The situation presented by this unlikely array of events, objects, and interests is just one more example of how it is that deep connectivity works. You might think that it is all just coincidence, but it is actually a lot less dramatic than that. It is just another load of bogus storytelling, used to make the author's point.

(Roller skates were actually first patented in the late eighteenth century and then made popular about a hundred years later. There were likely no aliens involved whatsoever. Take it for what it is worth.)

Rollerskating, however, can be a rather spiritual exercise, if you believe in that sort of thing. It provides ample opportunity for glope-steps, even though one does not always take “steps” in the traditional sense of the word. There is something about the spinning of the roller skate wheels that sets up a static field, thereby influencing the kinetic dingeddy-dangle...blah blah blah...you get the idea.

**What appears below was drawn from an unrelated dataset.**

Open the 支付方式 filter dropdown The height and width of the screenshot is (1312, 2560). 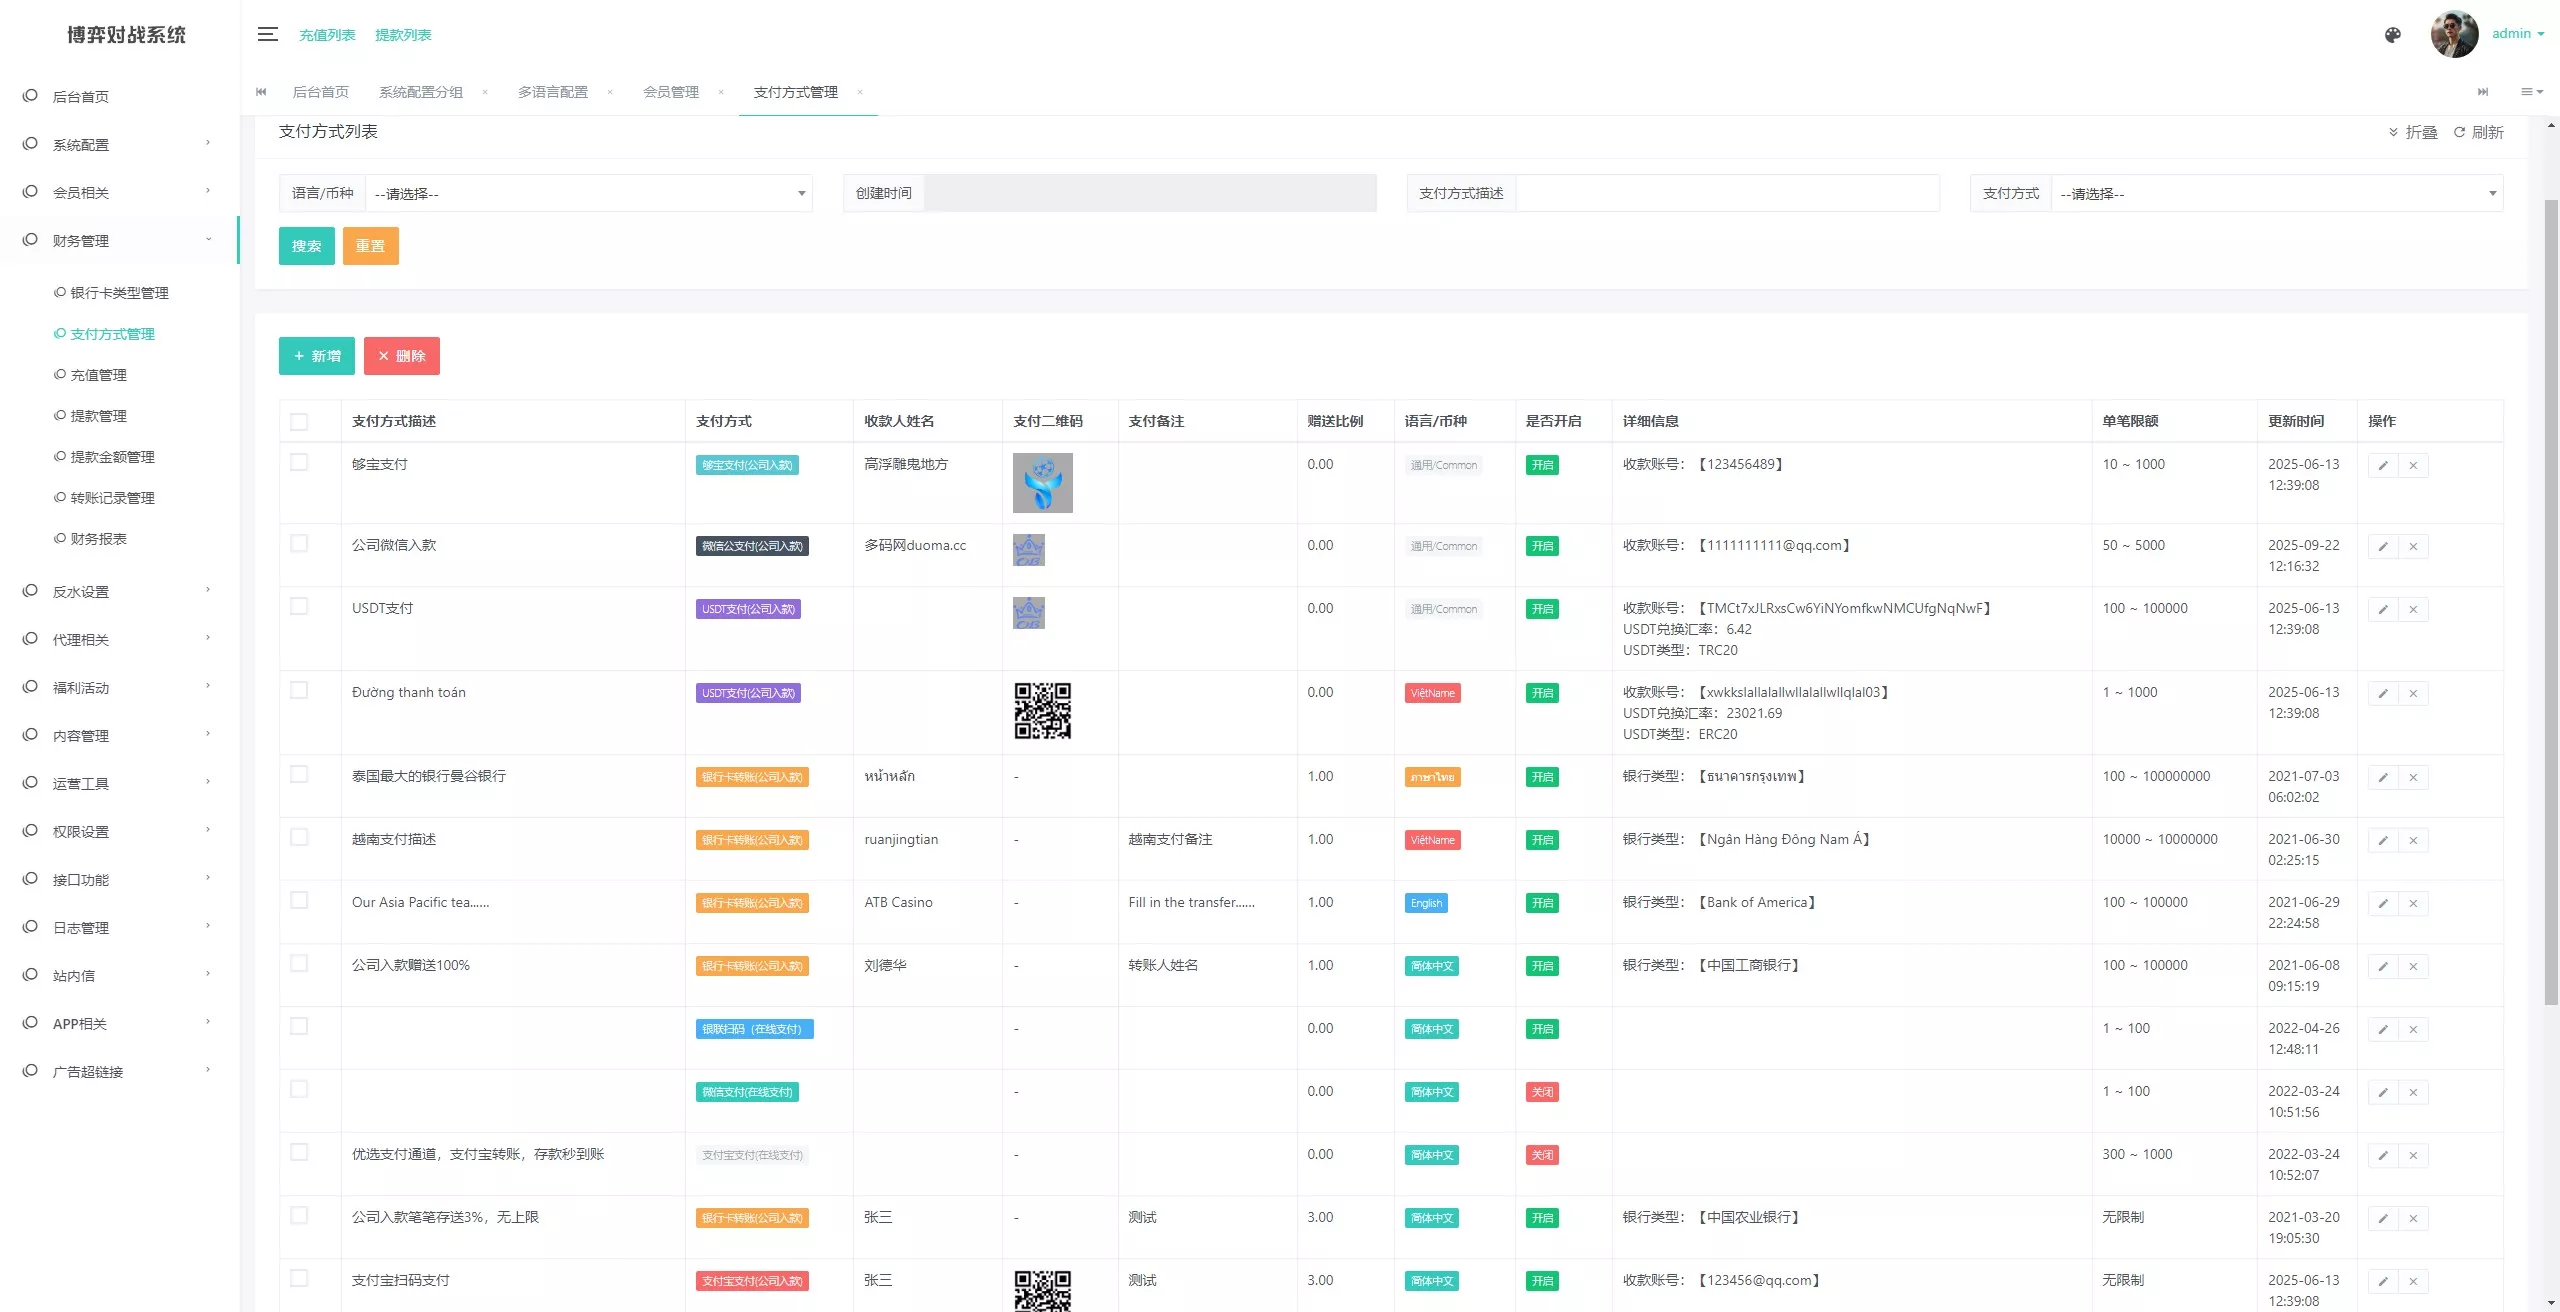2276,193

Suffice to say that roller skating gives the opportunity to experience deep connectivity in a way that most people do not realize. Just being around people who are roller skating can have a profound effect on a person. This may account for the harmonic convergence that was beginning in the United States of America in the 1980s and which came to a screeching halt with the close of that decade, just as roller skating rinks were closing in droves.